Analysts see buying opportunity in HDFC twins as shares tank

Analysts said the sharp decline in HDFC Bank and Housing Development Finance Corporation (HDFC) has opened a new opportunity for investors to take a new stance as the long-term prospects for the combined entity look bright. Both stocks fell six percent each on Friday after an institutional investor report indicated both entities’ weighting in MSCI would drop to 6.50 percent from 6.74 percent.

By the way, HDFC is part of the MSCI World Index with a weight of 6.74 percent, while HDFC Bank is not part of the index.

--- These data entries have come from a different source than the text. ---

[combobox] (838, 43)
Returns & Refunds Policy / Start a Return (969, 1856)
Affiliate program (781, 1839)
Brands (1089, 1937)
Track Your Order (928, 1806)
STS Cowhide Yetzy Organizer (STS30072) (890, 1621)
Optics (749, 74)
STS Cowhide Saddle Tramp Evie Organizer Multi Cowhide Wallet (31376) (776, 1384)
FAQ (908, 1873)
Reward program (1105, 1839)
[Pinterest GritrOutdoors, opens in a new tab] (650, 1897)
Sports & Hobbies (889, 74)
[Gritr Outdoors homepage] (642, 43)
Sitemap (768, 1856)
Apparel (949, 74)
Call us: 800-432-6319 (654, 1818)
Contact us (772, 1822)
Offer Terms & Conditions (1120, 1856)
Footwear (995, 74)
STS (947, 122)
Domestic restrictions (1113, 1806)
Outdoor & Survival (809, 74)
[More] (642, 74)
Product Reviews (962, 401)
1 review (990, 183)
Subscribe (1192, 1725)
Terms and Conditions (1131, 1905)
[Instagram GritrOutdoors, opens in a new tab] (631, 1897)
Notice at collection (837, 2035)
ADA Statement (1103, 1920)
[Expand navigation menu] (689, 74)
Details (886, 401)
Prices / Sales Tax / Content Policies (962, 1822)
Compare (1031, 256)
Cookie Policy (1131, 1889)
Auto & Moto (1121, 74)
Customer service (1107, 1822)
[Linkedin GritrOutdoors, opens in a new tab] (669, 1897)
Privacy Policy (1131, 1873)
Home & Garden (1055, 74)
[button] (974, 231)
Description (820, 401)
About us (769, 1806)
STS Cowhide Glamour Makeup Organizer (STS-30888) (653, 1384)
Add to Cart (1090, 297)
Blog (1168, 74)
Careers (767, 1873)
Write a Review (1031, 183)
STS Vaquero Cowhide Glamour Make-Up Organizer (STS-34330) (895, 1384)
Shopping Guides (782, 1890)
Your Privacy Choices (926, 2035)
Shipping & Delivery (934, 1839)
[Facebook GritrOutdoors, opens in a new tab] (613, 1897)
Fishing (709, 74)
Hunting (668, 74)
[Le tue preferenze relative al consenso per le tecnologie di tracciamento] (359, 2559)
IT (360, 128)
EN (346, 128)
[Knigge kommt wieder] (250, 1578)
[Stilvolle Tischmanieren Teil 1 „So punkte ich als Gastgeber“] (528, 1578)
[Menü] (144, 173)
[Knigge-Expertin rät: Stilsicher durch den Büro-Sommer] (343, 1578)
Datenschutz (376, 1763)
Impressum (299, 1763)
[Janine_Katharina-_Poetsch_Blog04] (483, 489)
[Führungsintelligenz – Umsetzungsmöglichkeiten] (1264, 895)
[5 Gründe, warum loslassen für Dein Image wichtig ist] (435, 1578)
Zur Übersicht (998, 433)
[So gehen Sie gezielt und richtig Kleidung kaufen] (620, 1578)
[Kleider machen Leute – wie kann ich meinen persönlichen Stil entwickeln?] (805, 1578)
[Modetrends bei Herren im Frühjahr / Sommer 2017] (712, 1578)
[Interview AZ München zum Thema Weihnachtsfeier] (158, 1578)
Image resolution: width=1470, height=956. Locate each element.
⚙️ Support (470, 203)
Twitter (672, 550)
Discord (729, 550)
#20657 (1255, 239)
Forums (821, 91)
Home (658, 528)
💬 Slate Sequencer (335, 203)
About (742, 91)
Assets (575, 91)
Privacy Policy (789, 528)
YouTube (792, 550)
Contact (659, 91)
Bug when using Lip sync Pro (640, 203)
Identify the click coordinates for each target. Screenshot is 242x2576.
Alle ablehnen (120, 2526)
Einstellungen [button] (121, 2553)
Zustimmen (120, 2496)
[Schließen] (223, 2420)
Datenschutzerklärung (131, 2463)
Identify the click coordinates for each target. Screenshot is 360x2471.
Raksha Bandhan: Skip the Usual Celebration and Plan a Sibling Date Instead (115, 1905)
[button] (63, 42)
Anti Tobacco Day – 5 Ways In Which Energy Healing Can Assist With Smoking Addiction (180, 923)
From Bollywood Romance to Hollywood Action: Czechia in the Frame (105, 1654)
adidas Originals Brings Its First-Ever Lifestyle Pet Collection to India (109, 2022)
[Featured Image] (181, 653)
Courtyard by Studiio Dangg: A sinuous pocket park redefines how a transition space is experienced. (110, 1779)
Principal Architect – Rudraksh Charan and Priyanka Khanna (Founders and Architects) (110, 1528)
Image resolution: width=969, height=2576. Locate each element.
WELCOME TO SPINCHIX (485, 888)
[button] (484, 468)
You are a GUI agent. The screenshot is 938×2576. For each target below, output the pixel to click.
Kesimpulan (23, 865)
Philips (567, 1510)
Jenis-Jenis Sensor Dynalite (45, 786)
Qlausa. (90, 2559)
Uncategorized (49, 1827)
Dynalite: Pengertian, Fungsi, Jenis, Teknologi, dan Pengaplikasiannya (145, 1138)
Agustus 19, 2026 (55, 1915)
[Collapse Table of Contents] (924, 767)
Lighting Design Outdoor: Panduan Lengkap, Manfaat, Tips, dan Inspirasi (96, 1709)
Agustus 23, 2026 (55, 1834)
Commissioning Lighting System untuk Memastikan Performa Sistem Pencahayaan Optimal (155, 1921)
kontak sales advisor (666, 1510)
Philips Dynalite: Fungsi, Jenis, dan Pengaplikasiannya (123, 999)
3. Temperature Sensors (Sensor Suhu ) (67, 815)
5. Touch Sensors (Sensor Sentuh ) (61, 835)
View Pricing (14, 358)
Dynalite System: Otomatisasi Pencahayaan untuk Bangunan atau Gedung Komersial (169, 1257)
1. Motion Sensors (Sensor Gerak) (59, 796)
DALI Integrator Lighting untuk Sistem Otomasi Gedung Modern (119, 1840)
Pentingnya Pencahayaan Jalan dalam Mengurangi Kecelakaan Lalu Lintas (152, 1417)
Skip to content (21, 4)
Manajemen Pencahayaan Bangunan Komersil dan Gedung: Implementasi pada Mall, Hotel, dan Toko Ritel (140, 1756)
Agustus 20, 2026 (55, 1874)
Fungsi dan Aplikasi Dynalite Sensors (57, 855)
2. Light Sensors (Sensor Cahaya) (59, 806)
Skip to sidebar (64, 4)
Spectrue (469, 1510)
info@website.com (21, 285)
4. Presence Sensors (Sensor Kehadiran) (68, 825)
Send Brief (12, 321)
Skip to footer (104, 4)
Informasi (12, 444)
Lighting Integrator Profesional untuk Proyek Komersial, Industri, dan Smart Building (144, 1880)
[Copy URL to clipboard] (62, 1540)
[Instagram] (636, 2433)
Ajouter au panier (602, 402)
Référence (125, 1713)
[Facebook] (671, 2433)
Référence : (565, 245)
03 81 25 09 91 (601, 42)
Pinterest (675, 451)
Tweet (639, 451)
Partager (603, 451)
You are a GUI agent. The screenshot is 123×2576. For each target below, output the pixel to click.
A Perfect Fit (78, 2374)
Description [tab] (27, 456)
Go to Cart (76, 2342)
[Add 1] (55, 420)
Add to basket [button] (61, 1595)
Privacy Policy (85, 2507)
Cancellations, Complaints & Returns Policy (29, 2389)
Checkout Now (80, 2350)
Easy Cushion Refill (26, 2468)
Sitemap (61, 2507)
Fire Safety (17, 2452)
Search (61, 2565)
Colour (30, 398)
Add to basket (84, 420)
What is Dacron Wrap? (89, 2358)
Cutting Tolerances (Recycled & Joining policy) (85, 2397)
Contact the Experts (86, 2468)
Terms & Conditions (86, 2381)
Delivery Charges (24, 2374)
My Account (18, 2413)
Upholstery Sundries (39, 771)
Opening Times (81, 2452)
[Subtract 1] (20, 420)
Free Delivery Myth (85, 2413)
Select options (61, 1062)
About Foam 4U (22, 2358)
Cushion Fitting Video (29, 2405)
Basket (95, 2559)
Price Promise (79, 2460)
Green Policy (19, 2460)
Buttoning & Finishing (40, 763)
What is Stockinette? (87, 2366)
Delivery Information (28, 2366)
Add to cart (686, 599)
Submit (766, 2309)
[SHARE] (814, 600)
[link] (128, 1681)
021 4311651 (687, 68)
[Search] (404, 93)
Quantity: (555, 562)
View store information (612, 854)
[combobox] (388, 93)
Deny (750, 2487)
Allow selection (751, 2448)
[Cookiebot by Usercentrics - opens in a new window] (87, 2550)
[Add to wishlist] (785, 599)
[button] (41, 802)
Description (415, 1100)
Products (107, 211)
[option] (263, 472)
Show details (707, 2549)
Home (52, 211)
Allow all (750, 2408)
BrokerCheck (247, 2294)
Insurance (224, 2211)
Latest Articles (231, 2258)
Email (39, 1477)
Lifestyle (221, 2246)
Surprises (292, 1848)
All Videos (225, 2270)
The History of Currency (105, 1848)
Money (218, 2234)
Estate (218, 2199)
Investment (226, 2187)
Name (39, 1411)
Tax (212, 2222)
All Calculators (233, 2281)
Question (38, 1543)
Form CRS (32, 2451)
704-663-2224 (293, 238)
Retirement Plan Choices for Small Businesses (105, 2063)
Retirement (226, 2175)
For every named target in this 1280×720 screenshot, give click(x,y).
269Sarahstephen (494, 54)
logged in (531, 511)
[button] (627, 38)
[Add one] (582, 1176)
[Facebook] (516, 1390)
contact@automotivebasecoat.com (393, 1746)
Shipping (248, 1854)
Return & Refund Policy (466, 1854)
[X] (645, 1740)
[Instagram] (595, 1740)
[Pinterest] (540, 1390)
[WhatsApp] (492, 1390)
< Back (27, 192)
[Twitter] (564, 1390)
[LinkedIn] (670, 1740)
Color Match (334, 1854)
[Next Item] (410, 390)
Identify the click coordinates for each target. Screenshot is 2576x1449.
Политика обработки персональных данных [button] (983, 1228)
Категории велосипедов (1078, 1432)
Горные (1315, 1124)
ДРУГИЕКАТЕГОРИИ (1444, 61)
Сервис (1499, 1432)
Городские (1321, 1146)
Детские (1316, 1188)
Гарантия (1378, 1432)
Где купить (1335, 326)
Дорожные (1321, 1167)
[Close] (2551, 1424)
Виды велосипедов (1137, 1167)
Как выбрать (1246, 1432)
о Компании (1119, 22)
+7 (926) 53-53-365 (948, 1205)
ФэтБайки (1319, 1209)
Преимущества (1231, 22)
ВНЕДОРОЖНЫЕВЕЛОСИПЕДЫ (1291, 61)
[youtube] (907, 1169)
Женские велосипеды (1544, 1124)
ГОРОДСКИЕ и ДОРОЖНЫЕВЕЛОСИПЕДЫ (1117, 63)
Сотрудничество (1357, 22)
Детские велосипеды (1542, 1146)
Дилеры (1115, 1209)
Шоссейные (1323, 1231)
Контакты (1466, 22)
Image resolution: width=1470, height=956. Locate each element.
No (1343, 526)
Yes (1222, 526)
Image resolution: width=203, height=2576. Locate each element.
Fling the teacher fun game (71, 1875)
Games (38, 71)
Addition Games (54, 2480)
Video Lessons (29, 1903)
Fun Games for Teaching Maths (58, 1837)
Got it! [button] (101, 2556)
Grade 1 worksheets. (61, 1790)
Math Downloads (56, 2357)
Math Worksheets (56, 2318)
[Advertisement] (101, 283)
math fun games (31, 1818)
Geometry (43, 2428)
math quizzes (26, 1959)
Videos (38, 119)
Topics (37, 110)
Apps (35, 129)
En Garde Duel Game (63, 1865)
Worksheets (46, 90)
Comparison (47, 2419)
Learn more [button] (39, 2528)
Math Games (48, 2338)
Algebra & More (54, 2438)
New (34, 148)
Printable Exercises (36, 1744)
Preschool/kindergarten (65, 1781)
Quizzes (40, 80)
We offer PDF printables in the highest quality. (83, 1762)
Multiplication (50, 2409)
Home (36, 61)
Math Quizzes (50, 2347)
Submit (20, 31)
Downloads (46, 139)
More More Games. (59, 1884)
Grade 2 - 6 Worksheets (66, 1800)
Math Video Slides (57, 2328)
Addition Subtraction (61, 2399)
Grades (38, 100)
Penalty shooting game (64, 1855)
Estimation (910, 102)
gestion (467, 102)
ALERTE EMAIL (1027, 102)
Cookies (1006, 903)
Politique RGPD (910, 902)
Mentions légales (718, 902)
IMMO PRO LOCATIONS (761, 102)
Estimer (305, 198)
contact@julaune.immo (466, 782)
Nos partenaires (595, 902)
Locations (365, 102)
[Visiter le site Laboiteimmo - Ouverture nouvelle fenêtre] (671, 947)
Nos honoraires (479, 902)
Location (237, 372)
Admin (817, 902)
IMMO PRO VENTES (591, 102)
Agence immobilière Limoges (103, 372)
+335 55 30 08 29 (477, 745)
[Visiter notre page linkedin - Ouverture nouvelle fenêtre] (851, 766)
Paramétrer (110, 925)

Both entities are about to merge.

The combined HDFC entity could see outflows of between $150 million and $200 million, as index aggregator MSCI said, in an update to clients, that it would use an adjustment factor of 0.50 to calculate the weight of the HDFC merged company.

Thereafter, HDFC and HDFC Bank fell by six per cent each to Rs 2,701 and Rs 1,625. The market capitalization of the two companies decreased by around Rs.63,800 crore.

Bright prospects

VK Vijayakumar, Chief Investment Strategist, Geojit Financial Services said it was important to understand that the sharp correction in the HDFC twins of more than 5 per cent each had nothing to do with the fundamentals of these stocks, but was due to anxiety caused by expected outflows of around 150- $200 million from the merged entity.

He added that the recent financial performance of these two entities has been good, and the medium to long-term prospects for the merged entity are also bright.

Shryansh Shah, Research Analyst, Stoxbox, said the sharp drop in HDFC and HDFC Bank shares due to MSCI’s underweight is a technical reason and is a temporary phenomenon as the fundamentals of the two companies have not changed.

He added, “We believe dips should be used as a buying opportunity for the underlying portfolio as the combined entity will emerge stronger due to the massive economies of scale and synergies generated by the transaction.”